> [EXTRAIT DU TEXTE]
────────
Re: Verdi - Nabucco - Steinberg/Scarpitta - Orange - 07/2014
Posté : 10 juil. 2014, 21:47
J'me lance pour un ch'tit CR.
Théâtre antique d'Orange
Mercredi 09 juillet 2014
Nabucco (1842), opéra en quatre parties de Giuseppe Verdi
J'étais très content d'assister à la générale et à là première représentation de Nabucco, un opéra que j'aime vraiment beaucoup, à Orange. À la générale de la veille mais plus encore à la première, il y a eu du vent, on avait froid dans le public mais ce sont surtout les chanteurs, dont les costumes balançaient allègrement, qui ont dû lutter... Bravo déjà à tous les artistes (et en particulier les chanteurs des rôles principaux) qui ont proposé deux soirs de suite l'ouvrage.
Je connaissais (pour l'avoir, comme beaucoup, attentivement regardée lors de sa retransmission télévisée en mars 2011) la production de Jean-Paul Scarpitta. Et j'avais honnêtement des doutes quant à son adéquation avec la scène d'Orange, pas tant du fait de la mise en scène proprement dite que des décors: et pour cause, il n'y en avait pas (ou si peu). À l'arrivée dans le théâtre, ça donnait donc ça:
(photo bof bof prise pour document avec mon téléphone)
Rien. Le vide. Tout juste la scène était-elle un peu surélevée. Le reste, malheureusement, était à l'avenant: des chanteurs livrés à eux-mêmes, sans direction d'acteurs. Du coup, de sacrés tunnels au niveau scénique: le trio du I, les trois grands airs à cabalette de la partition, le duo du III, la prière de Zaccaria au II, etc. Les chanteurs se perdent sur cette scène géante, restent statiques (Zaccaria) ou marchent pour faire un peu de mouvement (le trio du I, ils faisaient la ronde). Pour le coup, et ce n'est pas moi qui vais m'en plaindre, on a eu une mise en scène non transposée, mais tout ce vide, c'est franchement light, pour ne pas dire foutage de gueule vis-à-vis du public...
Alors comme ça devient un peu la coutume depuis quelques années à Orange, on choisit d'« habiter » le mur par des projections vidéos pour meubler quand il n'y a pas grand-chose d'autre sur scène (et pas que...). Mais qué besoin d'habiter le mur? Et si encore c'était fait de façon cohérente, je veux dire si ça avait un sens! Pendant le grand air d'Abigaille, au début du II, on voit ainsi une sorte d'immense nuage de points blancs recouvrir le mur, genre semoule. Pendant tout l'air. Juste après, pour la prière de Zaccaria, une sorte de motif crépi beige. Pourquoi faire? En plus d'être inutile, c'est très moche! Je fais mien le bon mot de PlacidoCarrerotti: non plus « Soirée diapo chez les Roubaud » (cf. Aida en juillet 2011), mais « Soirée diapo chez les Duffaut » (ou « Soirée diapo pour Nabucco », ça marche aussi).
────────
Entrées sur l'emplacement des éléments

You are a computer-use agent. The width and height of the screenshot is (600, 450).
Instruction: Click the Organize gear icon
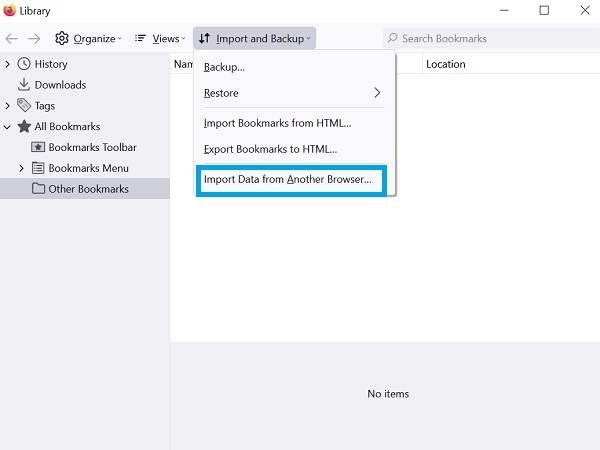[x=62, y=39]
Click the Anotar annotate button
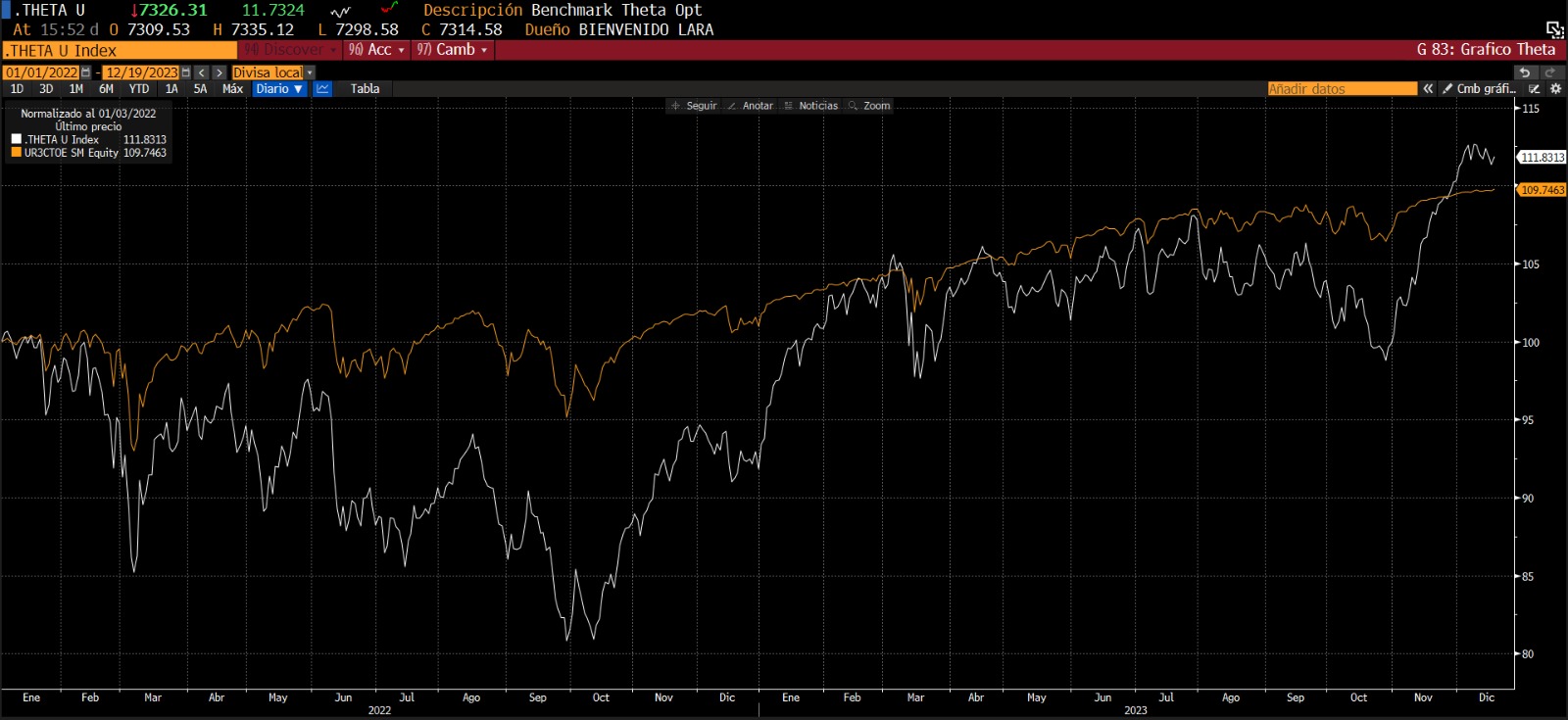 [750, 106]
────────
> [VOTRE TRAVAIL]
(a) Recopiez le passage du compte rendu sur Nabucco, depuis « Je connaissais (pour » jusqu'à « avec mon téléphone) » inclus.
(b) Transformez en liste numérotée les lignes de tous les enregistrements, en omettant les lignes vides. Laissez les images hors de votre réponse.

> [CORRIGÉ]
(a)
Je connaissais (pour l'avoir, comme beaucoup, attentivement regardée lors de sa retransmission télévisée en mars 2011) la production de Jean-Paul Scarpitta. Et j'avais honnêtement des doutes quant à son adéquation avec la scène d'Orange, pas tant du fait de la mise en scène proprement dite que des décors: et pour cause, il n'y en avait pas (ou si peu). À l'arrivée dans le théâtre, ça donnait donc ça:
(photo bof bof prise pour document avec mon téléphone)

(b)
1. You are a computer-use agent. The width and height of the screenshot is (600, 450).
2. Instruction: Click the Organize gear icon
3. [x=62, y=39]
4. Click the Anotar annotate button
5.  [750, 106]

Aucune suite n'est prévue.